MUC1是肿瘤主动特异性免疫治疗理想的靶分子。树突状细胞(DCs)处理、呈递外源性多肽的局限性限制了多肽负载 DC疫苗的疗效。基于上述研究背景，本研究主要研究内容1、多肽疫苗（TAT- MUC1模拟表位多肽-内质网靶向肽）的设计、合成、纯化和鉴定；2、MUC1模拟表位多肽竞争性抑制Ma695与MCF7细胞表面抗原的结合；3、DC的培养和检测；4、ELISA检测免疫小鼠血清中MUC1模拟表位多肽特异性抗体；5、免疫小鼠血清与MUC1+或MUC1-细胞的结合；6、体外观察多肽在DC内的呈递动力学。
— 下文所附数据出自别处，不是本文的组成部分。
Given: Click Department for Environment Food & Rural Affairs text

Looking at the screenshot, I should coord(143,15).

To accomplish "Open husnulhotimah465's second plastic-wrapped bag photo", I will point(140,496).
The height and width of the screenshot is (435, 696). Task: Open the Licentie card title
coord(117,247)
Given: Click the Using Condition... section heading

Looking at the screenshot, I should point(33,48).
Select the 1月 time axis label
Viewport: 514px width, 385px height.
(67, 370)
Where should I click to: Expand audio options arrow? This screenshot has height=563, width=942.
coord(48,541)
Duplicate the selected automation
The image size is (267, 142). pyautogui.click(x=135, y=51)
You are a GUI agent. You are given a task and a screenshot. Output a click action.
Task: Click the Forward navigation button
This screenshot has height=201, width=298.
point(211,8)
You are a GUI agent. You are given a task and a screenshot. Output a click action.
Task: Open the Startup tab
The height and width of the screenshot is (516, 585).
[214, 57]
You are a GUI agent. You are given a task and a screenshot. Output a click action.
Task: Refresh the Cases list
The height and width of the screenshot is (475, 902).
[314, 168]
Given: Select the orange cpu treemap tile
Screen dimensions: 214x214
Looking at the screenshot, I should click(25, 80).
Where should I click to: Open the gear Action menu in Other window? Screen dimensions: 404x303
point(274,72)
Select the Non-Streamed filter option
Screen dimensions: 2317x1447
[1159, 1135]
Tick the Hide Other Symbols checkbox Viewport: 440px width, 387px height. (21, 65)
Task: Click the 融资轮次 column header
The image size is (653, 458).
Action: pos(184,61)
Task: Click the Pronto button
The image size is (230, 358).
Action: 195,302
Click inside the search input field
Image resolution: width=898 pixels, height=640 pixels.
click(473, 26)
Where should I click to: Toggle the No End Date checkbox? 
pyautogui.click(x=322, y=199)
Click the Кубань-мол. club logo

7、负载多肽的DC免疫T739小鼠免疫学效应观察。研究结果发现1、多肽纯度达到90%以上；多肽分子量均与理论值相符。2、MUC1模拟表位多肽竞争性抑制Ma695与MCF7细胞的结合，抑制效应具有剂量依赖性和饱和性；是真正的模拟表位。3、流式细胞仪检测成熟DC表面标志33D1高表达，显示脾脏成熟DC纯度为84.1%，骨髓DC纯度为27.6%。4、ELISA检测发现负载MUC1模拟表位多肽的DC免疫小鼠血清内含有与MUC1模拟表位多肽特异性结合的抗体。5、负载MUC1模拟表位多肽的DC免疫能诱导小鼠产生与MUC1特异性结合的免疫应答产物小鼠血清能与MUC1+细胞MCF7、PC3和BST739-MUC1结合，但不与MUC1-细胞BST739结合。6、荧光显微镜观察分析多肽在DC内的呈递动力学结果显示多肽脉冲成熟DC 40分钟后，DC MUC1组出现强荧光，2小时后，DC MUC1组荧光强度达到98%，说明该肽具有DC细胞高选择性靶向。7、MUC1融合多肽予刺激后,特异性活化的T淋巴细胞达151.0±9.5/10万。8、MUC1融合肽对BST739-MUC1在小鼠体内生长有预防作用MUC1模拟肽或DC+MUC1融合肽免疫的小鼠肿瘤生长速度较慢，瘤体重量小。8、MUC1融合肽对BST739-MUC1在小鼠体内生长有治疗作用以DC+MUC1模拟肽或DC+ MUC1融合肽治疗小鼠2周后肿瘤生长速度慢，瘤体积减小明显，两组抑瘤率分别为 43.68%、53.45%，说明肿瘤的增长受到明显的抑制。荷瘤鼠的生存期较PBS组明显延长，差异有显著性意义。以上研究结果表明负载MUC1模拟表位多肽的DC疫苗可有效预防和抑制MUC1阳性肿瘤细胞生长，具有潜在的临床应用价值。